The concept – in partnership with Gnewt by Menzies Distribution – will efficiently coordinate multiple modes of transport including pedestrian and – one day – bicycle couriers. It is also designed to be compatible both with Ford vans and those of other manufacturers. These vans then act as dynamic delivery hubs that collect orders from a depot and then briefly stop at strategic locations determined to be the most efficient for each batch of orders.
Ford’s proprietary software platform coordinates with nearby foot couriers – or potentially with bicycle couriers, drones and autonomous robots in the future – to fulfil the last leg of each delivery.
Gnewt is a sustainable urban parcel delivery service which operates one of the largest fully electric delivery fleets in the UK with more than 70 electric vans.
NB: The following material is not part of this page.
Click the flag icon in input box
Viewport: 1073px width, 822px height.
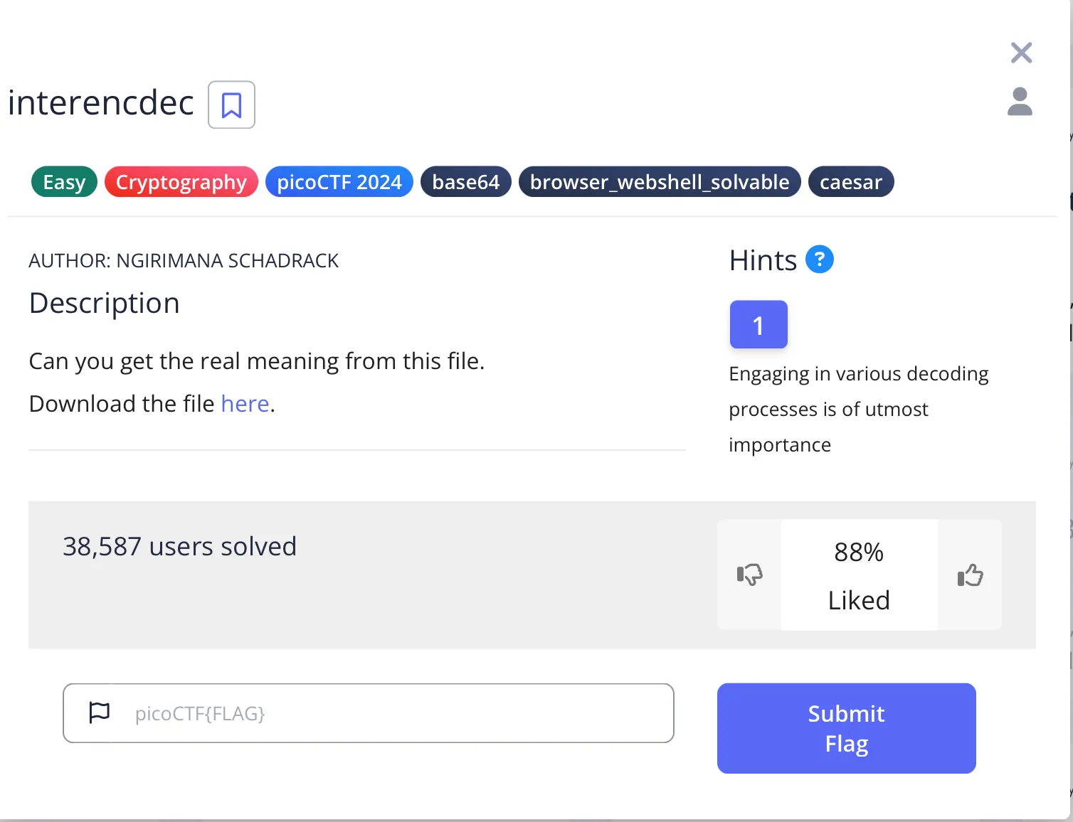coord(100,712)
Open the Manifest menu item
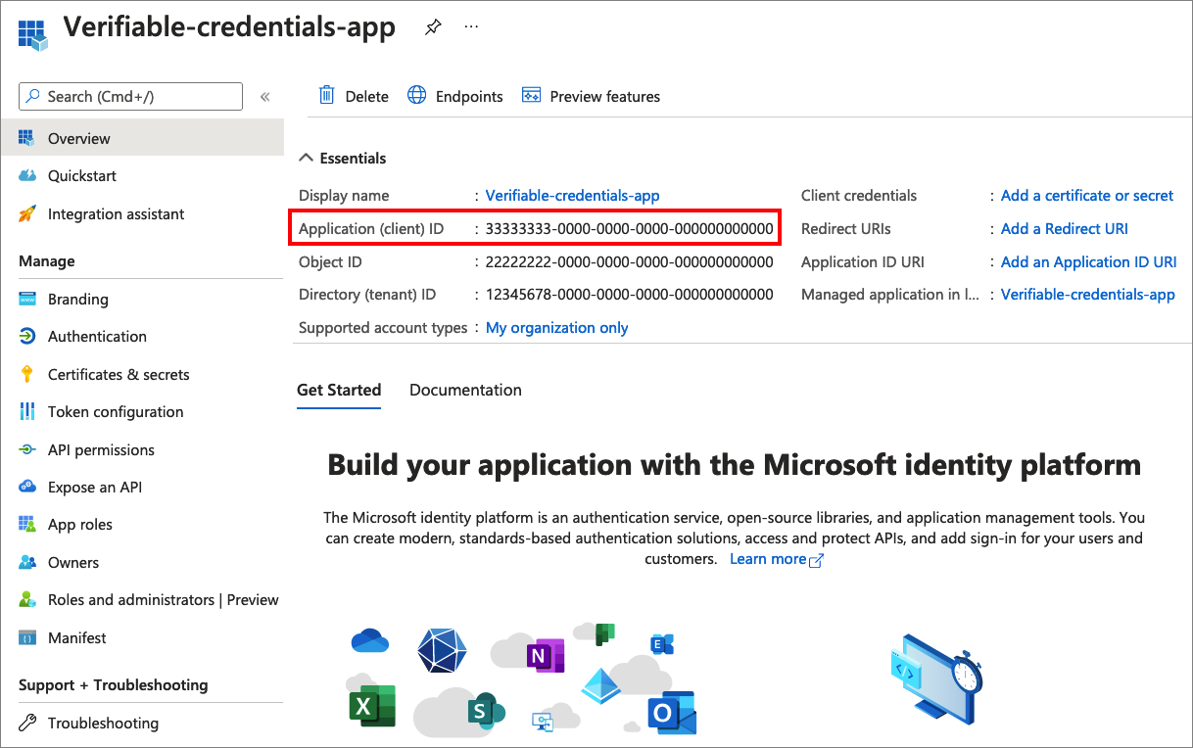The width and height of the screenshot is (1193, 748). [x=76, y=638]
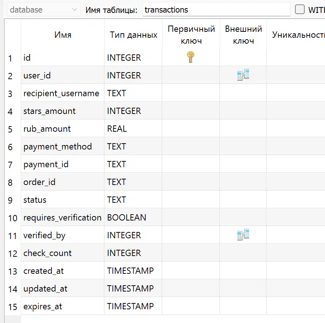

During the trial, Gnewt’s “last‑mile” delivery service will be driven by Ford’s intelligent cloud‑based, multi‑modal routing and logistics software MoDe:Link, that manages all aspects of parcel delivery from depot to doorstep. This could help couriers, fleet managers, logistics and food delivery companies optimise processes and increase van utilisation, saving time and money while boosting capacity.
The service could also improve customer experience by offering improved delivery windows and reducing costs, speeding time from order to delivery by enabling vans to make more frequent round trips back to the depot. In addition, it could contribute to healthier streets and reduced traffic in major cities, cutting congestion around valuable kerb space where vans typically load and unload.
“Our goal is to keep larger vehicles like delivery vans operating in the high‑load, less‑congested environments in which they perform best,” said Tom Thompson, project lead, Ford Mobility. “However, for the last mile of a journey into an urban area, where congestion and lack of parking can be a challenge, it makes sense to offload deliveries to more nimble, efficient and cost‑effective modes of transport.”
“Freight and deliveries are central to supporting London’s economy, with half of the value of the capital’s household expenditure relying on it,” said Michael Hurwitz, director of transport innovation, Transport for London. “However, congestion and poor air quality are some of the biggest challenges the city faces. More last‑mile deliveries made in this way, alongside the growth of micro‑consolidation centres, are essential to tackle the pollution problem and keeping the roads moving. Ford’s harnessing of technology to change the model for supplying homes and businesses should be applauded and is an example for others in the sector to follow.”